O número de terremotos está aumentando no planeta ou é apenas uma falsa impressão?
Descubra como a evolução tecnológica, as redes sociais e o crescimento urbano mudaram nossa percepção sobre os abalos sísmicos
A impressão de que o número de terremotos está aumentando no planeta não passa de uma falsa sensação, de acordo com registros dos principais serviços geológicos do mundo. Os recentes abalos sísmicos registrados em países como Colômbia, Japão e Venezuela levantaram dúvidas na população, mas os dados científicos descartam um aumento real na frequência de tremores. Conforme as informações veiculadas pelo portal g1, o fenômeno que cresce a cada ano é a capacidade dos cientistas de detectar tremores cada vez mais leves através de equipamentos modernos espalhados por diversas regiões globais.
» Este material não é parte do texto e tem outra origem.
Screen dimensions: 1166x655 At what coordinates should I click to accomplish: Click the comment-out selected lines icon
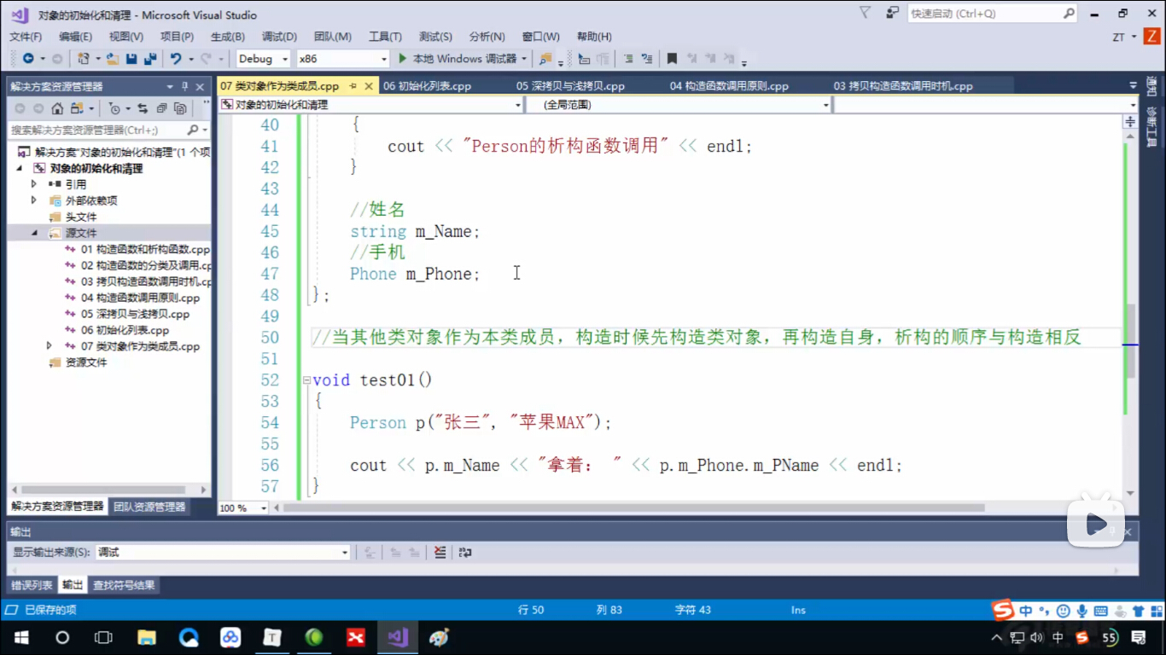628,59
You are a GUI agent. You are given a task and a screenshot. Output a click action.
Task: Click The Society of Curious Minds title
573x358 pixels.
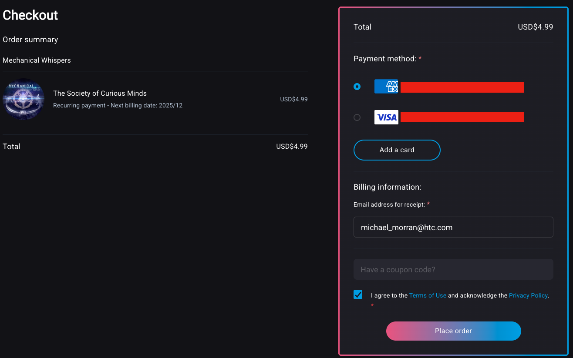pos(100,94)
Três fatores centrais explicam essa percepção distorcida pela sociedade moderna. Além do avanço do monitoramento científico, a velocidade de circulação das notícias pelas redes sociais faz com que a população saiba de tremores em segundos, acompanhados por vídeos de câmeras de segurança e registros de vítimas. O terceiro ponto envolve o crescimento populacional e a maior concentração de pessoas em grandes centros urbanos, o que eleva o número de indivíduos expostos aos efeitos diretos de um abalo sísmico.
Estimativas do Centro Nacional de Informações sobre Terremotos dos EUA apontam que ocorrem cerca de 20 mil terremotos por ano no mundo, média diária de 55 tremores de intensidades variadas. O Serviço Geológico dos Estados Unidos calcula uma média anual de 16 abalos de alta magnitude, divididos entre 15 eventos que superam o nível 7 e um que ultrapassa o nível 8. A frequência histórica sofre oscilações normais, registrando anos com maior atividade, como ocorreu em 2010 com 23 tremores fortes, e períodos de menor intensidade, a exemplo de 1989, quando apenas seis eventos superaram a escala 7. O grande desafio científico continua sendo a impossibilidade de prever a data ou o local de um tremor, embora sistemas modernos emitam alertas preventivos poucos segundos após o início das ondas sísmicas.